Verapamil does not interfere with ACE inhibition by trandolapril. Trandolapril does not alter the effect of verapamil on intra-cardiac conduction.
Verapamil dilates the main coronary arteries and coronary arterioles, both in normal and ischemic regions, and is a potent inhibitor of coronary artery spasm. This property increases myocardial oxygen delivery in patients with coronary artery spasm, and is responsible for the effectiveness of verapamil in vasospastic (Prinzmetal’s or variant) as well as unstable angina at rest.
Verapamil regularly reduces the total systemic resistance (afterload) by dilating peripheral arterioles. By decreasing the influx of calcium, verapamil prolongs the effective refractory period within the AV node and slows AV conduction in a rate-related manner.

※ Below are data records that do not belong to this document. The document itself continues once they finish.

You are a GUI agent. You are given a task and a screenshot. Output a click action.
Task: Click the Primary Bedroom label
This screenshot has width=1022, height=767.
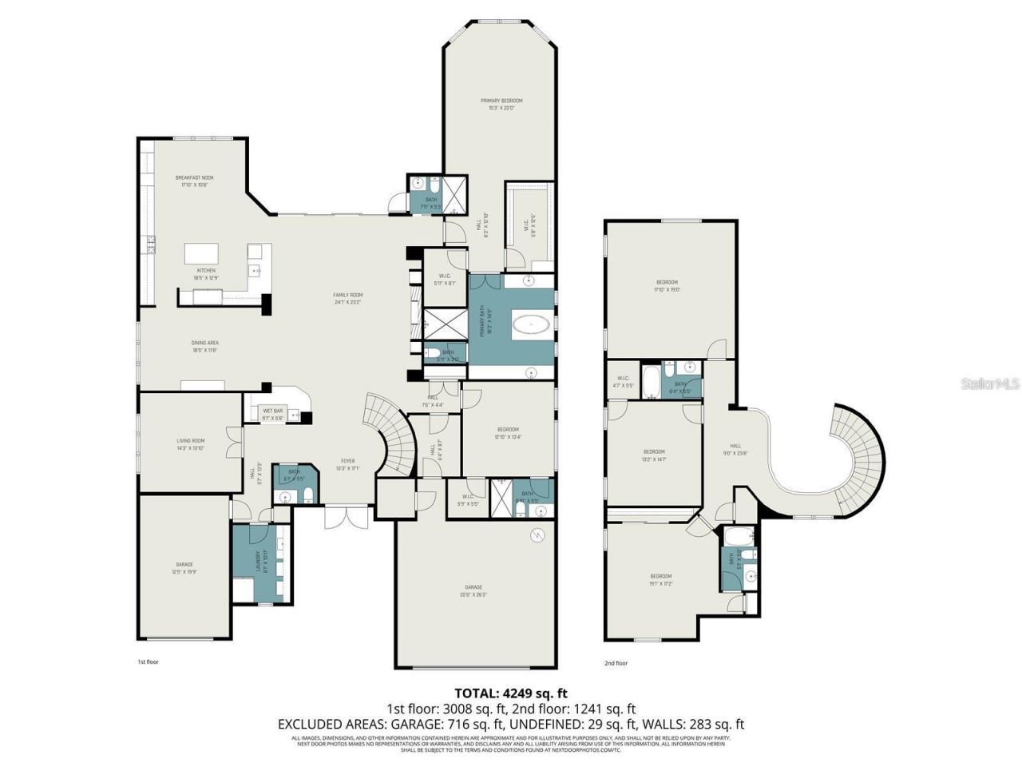point(501,104)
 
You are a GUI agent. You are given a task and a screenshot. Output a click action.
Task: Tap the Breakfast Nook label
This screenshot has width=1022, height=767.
point(195,181)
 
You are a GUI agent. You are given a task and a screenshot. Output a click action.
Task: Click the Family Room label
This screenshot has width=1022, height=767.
point(347,299)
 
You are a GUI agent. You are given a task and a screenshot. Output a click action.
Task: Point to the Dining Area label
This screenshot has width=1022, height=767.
point(204,346)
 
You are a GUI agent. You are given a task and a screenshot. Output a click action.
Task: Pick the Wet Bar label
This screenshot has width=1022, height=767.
point(272,415)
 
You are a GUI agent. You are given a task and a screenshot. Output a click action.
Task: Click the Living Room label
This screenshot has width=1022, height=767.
point(191,443)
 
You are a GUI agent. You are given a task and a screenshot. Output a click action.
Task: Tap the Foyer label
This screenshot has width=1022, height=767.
point(347,464)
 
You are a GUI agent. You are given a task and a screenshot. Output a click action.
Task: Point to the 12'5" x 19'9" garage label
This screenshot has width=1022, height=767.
point(184,568)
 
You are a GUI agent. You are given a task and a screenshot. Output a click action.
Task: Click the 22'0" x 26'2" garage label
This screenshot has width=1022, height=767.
point(473,591)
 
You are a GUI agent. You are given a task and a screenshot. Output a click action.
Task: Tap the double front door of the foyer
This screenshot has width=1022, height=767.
point(347,517)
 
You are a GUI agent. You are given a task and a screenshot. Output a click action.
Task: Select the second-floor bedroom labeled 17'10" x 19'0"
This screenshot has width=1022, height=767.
point(667,285)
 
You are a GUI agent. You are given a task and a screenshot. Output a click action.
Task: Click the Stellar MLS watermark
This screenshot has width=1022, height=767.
point(989,384)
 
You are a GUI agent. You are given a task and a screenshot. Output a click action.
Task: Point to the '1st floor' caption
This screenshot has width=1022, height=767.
point(149,662)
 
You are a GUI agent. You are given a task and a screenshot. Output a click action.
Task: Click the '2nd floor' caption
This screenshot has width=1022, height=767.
point(616,662)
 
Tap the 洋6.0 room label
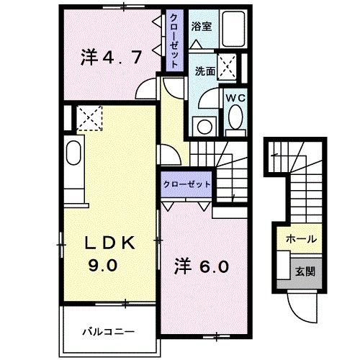click(202, 267)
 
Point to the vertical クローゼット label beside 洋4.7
click(174, 41)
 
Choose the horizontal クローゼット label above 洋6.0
click(186, 184)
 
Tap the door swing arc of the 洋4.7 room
click(150, 90)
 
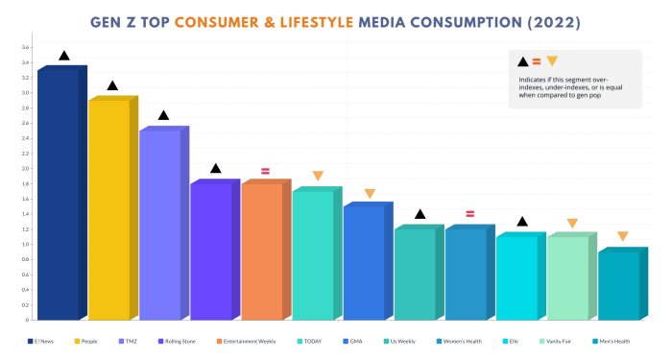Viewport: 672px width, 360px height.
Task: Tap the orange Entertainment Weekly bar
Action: pyautogui.click(x=261, y=252)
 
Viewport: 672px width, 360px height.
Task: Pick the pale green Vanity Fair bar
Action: pyautogui.click(x=566, y=278)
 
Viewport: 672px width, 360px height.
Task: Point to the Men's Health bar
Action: pyautogui.click(x=617, y=285)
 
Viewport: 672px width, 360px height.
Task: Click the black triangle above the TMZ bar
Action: pyautogui.click(x=163, y=116)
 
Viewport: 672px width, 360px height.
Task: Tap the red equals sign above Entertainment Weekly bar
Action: pyautogui.click(x=266, y=170)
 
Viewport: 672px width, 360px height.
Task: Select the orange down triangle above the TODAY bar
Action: pyautogui.click(x=318, y=177)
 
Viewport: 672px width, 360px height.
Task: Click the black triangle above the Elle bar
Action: pyautogui.click(x=522, y=222)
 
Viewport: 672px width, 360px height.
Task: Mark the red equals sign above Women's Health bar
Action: pyautogui.click(x=470, y=214)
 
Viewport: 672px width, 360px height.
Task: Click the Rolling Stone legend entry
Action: pyautogui.click(x=181, y=341)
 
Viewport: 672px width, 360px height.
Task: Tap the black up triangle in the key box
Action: pyautogui.click(x=522, y=61)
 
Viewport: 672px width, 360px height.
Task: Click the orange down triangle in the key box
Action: pyautogui.click(x=552, y=61)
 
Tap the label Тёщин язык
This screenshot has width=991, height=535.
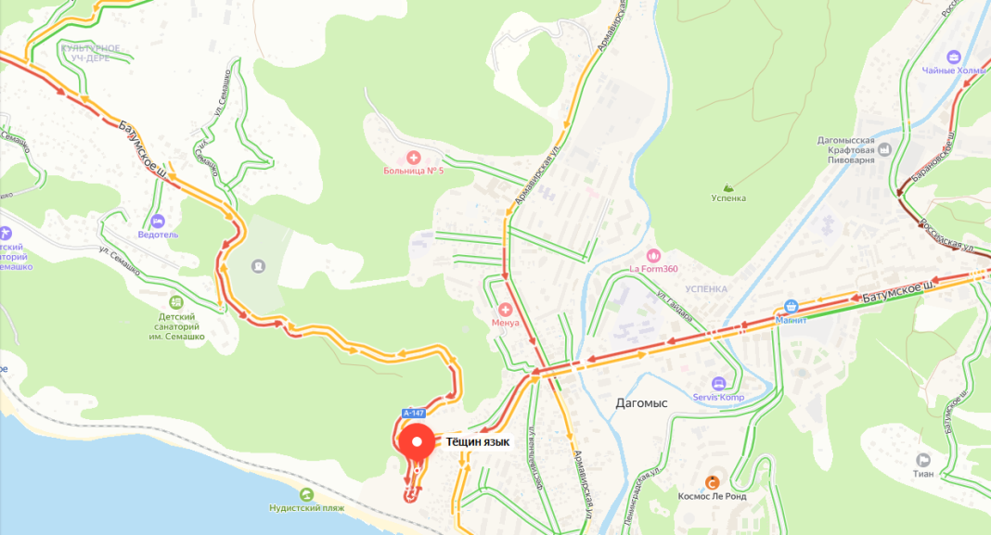tap(478, 442)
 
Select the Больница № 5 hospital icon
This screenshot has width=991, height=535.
tap(414, 158)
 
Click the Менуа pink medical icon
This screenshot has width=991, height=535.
tap(506, 309)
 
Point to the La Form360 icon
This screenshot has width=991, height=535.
tap(652, 255)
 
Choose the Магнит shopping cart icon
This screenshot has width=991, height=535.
tap(792, 306)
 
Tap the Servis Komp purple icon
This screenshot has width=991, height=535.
tap(718, 384)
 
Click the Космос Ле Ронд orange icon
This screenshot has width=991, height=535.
tap(713, 482)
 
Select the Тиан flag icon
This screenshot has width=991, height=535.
tap(923, 460)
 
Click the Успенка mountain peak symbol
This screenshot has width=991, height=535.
tap(728, 186)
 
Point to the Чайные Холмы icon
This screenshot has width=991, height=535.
tap(954, 57)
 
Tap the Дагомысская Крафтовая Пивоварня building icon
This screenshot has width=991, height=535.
tap(883, 148)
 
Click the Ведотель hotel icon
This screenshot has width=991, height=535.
tap(158, 222)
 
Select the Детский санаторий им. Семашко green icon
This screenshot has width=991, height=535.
tap(176, 302)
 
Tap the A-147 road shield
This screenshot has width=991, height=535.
tap(414, 413)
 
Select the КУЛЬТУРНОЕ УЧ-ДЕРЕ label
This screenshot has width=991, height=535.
tap(90, 53)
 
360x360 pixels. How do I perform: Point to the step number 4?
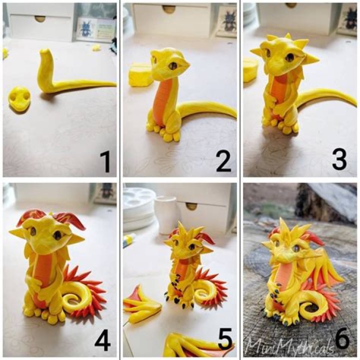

Normal sinus rhythm is usually not affected, but in patients with sick sinus syndrome, verapamil may interfere with sinus node impulse generation and may induce sinus arrest or sinoatrial block. Atrioventricular block can occur in patients without preexisting conduction defects (see WARNINGS).
Verapamil does not alter the normal atrial action potential or intraventricular conduction time, but depresses amplitude, velocity of depolarization and conduction in depressed atrial fibers. Verapamil may shorten the antegrade effective refractory period of accessory bypass tracts. Acceleration of ventricular rate and/or ventricular fibrillation has been reported in patients with atrial flutter or atrial fibrillation and a coexisting accessory AV pathway following administration of verapamil (see WARNINGS).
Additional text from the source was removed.